Lamentó que con ellos se vaya a incrementar el paro; subir los impuestos «haciéndolos más injustos para las clases medias y especialmente los jóvenes»; congelar las pensiones, y reducir los servicios públicos. Además, se refirió al recorte de la partida para el Ministerio de Fomento del próximo año asegurando que se trata de «un auténtico cierre del capítulo de inversión pública en infraestructuras» en España.
Sus críticas también se centraron en el gasto para financiar la Sanidad, la Educación, la Ley de Dependencia y las prestaciones sociales en su conjunto que, según esgrimió, han retrocedido a niveles de 2006. «Se ha perdido un lustro en términos del avance del estado del bienestar en nuestro país», puntualizó.
Durante su comparecencia, celebrada pocos minutos después de que la vicepresidenta primera del Gobierno y la ministra de Economía presentarán en La Moncloa los presupuestos para el próximo año, Montoro aseguró que no recuerda «en toda la historia de la democracia» una ocasión en que el Gobierno haya aportado menos información y menos cifras sobre las cuentas. Por eso, calificó de «opaca, vacilante y dubitativa» la explicación ofrecida por el Gobierno, en referencia al documento, una falta de transparencia que se debe, en su opinión, a que el Ejecutivo «no es capaz de explicar a la opinión pública lo que acaba de aprobar».
Respecto al contenido del pacto con el PNV, que días atras consideró como la ruptura de la caja única de la Seguridad Social, matizó que, si los responsables «se echan atrás en sus declaraciones, el PP habrá cumplido con su tarea». Ésta es, explicó, «impedir» dicha ruptura.
CiU. El portavoz de CiU en el Congreso, Josep Antoni Duran Lleida, también se mostró disconforme con «unos presupuestos continuistas» sin ninguna medida que «ayude a la recuperación económica». «No es el momento de subir los impuestos, y menos los de las rentas del trabajo», opinó. Aseguró que la subida del IRPF a las rentas más altas tendrá «un impacto recaudatorio pequeño».
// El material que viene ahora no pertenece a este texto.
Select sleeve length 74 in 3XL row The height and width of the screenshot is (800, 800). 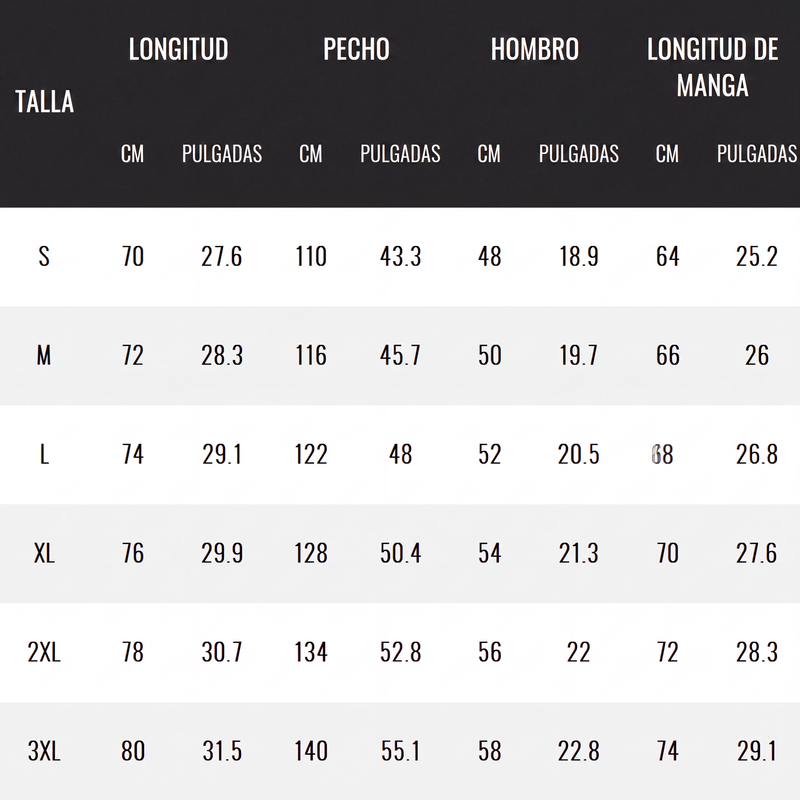click(667, 751)
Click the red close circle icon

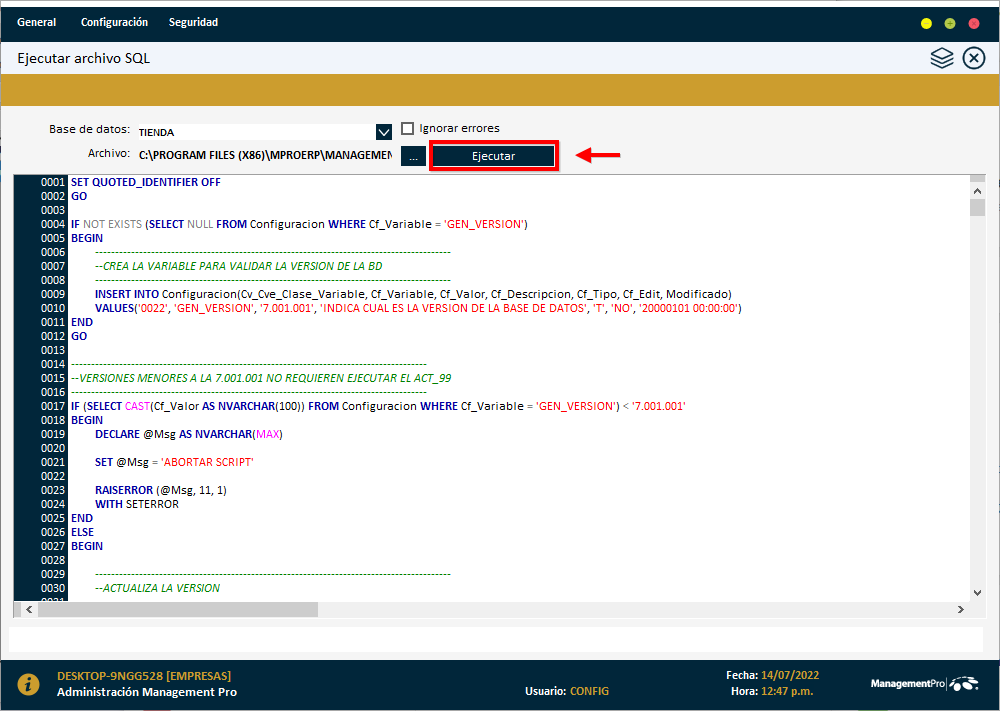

ERC. Joan Ridao, portavoz de ERC, optó por mostrar su desacuerdo jugando con el lenguaje ya que, en su opinión, «éstos no son los presupuestos contra la crisis» sino que son, más bien, «los presupuestos de la crisis». «Como siempre, Zapatero simula poner el intermitente a la izquierda y termina girando a la derecha», satirizó al hablar del incremento del IRPF para las rentas más altas. «Todo el mundo sabe que los ricos no están en el IRPF», apostilló.
IU. Para el coordinador general de IU, Cayo Lara, esa medida es «ridícula» y «populista». Cree que, aunque queda bien «de cara a la galería» no resolverá el fraude a la Hacienda Pública que hay en España, que se cifra en unos 70.000 millones de euros. Gaspar Llamazares fue aún más creativo en su crítica al considerar que el presidente ha pasado de la «geometría variable a la geografía conservadora» porque pacta «únicamente en clave conservadora, y fundamentalmente con partidos nacionalistas conservadores».
BNG. Las cuentas son, a juicio de su portavoz en el Congreso, Francisco Jorquera, «raquíticas y desnutridas, marcadamente antisociales y contraproducentes» para salir de la crisis. «Concentran los costes en los sectores sociales con menos recursos», denunció aludiendo a los pensionistas y a la reducción de las prestaciones por paternidad y maternidad y por incapacidad temporal.
UPyD. La líder de UPyD, Rosa Díez, centró sus críticas en el pacto que el Gobierno ha llevado a cabo con el PNV para sacar adelante los presupuestos. En su opinión, el traspaso de las políticas activas de empleo al País Vasco es un «privilegio» que sería inviable extender al resto de comunidades autónomas. «El dinero es lo de menos, aunque es mucho, pero se trata de una cesión de soberanía, y de la ruptura de la equidad» con la que, afirmó, se rompe la caja única. Díez explicó que «la Seguridad Social era el único instrumento de cohesión de España», que Zapatero ha roto «como ya hizo con el Pacto de Toledo».